Tras la torpeza de Flavien, el envidioso pintor que lo había echado todo a perder, se quedaban sin ningún plan. Seguían pensando que en el famoso creador del Dualismo Impúdico estaban escondidas las claves de la desaparición del cuerpo de La Santa, pero no acababan de hallar la manera de volver a acercarse a él.
El medallón, la chica descalza, el talento del pintor, todo y nada. No tenían a qué asirse.
La entrada secreta a las catacumbas se hacía en el cruce de la rué de la Tombe-Issoire con la rué de l’Aude. Muy cerca, Arcadius y Mazarine aguardaban expectantes la llegada del orfebre, que les llevaría las túnicas y les daría algunas indicaciones. Iba a ser medianoche y nada hacía sospechar que allí se habría de realizar un encuentro. Ni un alma en la calle. Los minutos pasaban en un silencio tenso. ¿Y si se habían equivocado y no era ese el lugar?

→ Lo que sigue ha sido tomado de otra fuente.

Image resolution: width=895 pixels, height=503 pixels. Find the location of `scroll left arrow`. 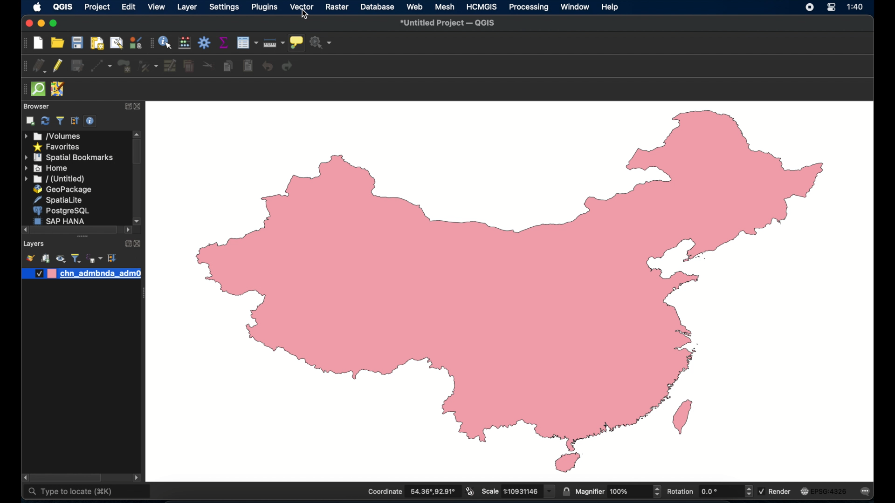

scroll left arrow is located at coordinates (22, 230).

Arcadius empezaba a impacientarse cuando, de repente, un imponente coche negro con cristales ahumados se detuvo a escasos metros. De él descendieron dos gigantes con aspecto de guardaespaldas, y tras ellos un hombre elegantísimo que después de mirar a ambos lados y comprobar que no era observado se evaporó en la penumbra de un estrecho zaguán. Minutos más tarde llegaba otro coche, y otro y muchos más. Todas las siluetas se diluían como fantasmas de la noche en las sombras de aquel rincón. Ninguna daba muestras de acercarse. Ellos, tal y como habían quedado con el orfebre, continuaban esperando en el bar de la esquina.
—Arcadius, ¿está seguro de que este era el lugar? —preguntó Mazarine.
—No me cabe duda.
El anticuario acababa de descubrir el medallón en el cuello de la chica.
—Te dije que no te lo pusieras.
—No puedo dejarlo. Es mi amuleto, Arcadius. Con él nada puede pasarme.
—¡Escóndetelo, Dios mío! —le miró los pies, ofuscado—. ¡Y no te has puesto zapatos! ¿Se puede saber a qué juegas? Suficiente tengo con no haberle dicho que eras mujer.
Mientras discutían, el platero entró.
—¡Por fin! —dijo Arcadius al verlo. Mazarine ocultó rápidamente el medallón entre sus senos.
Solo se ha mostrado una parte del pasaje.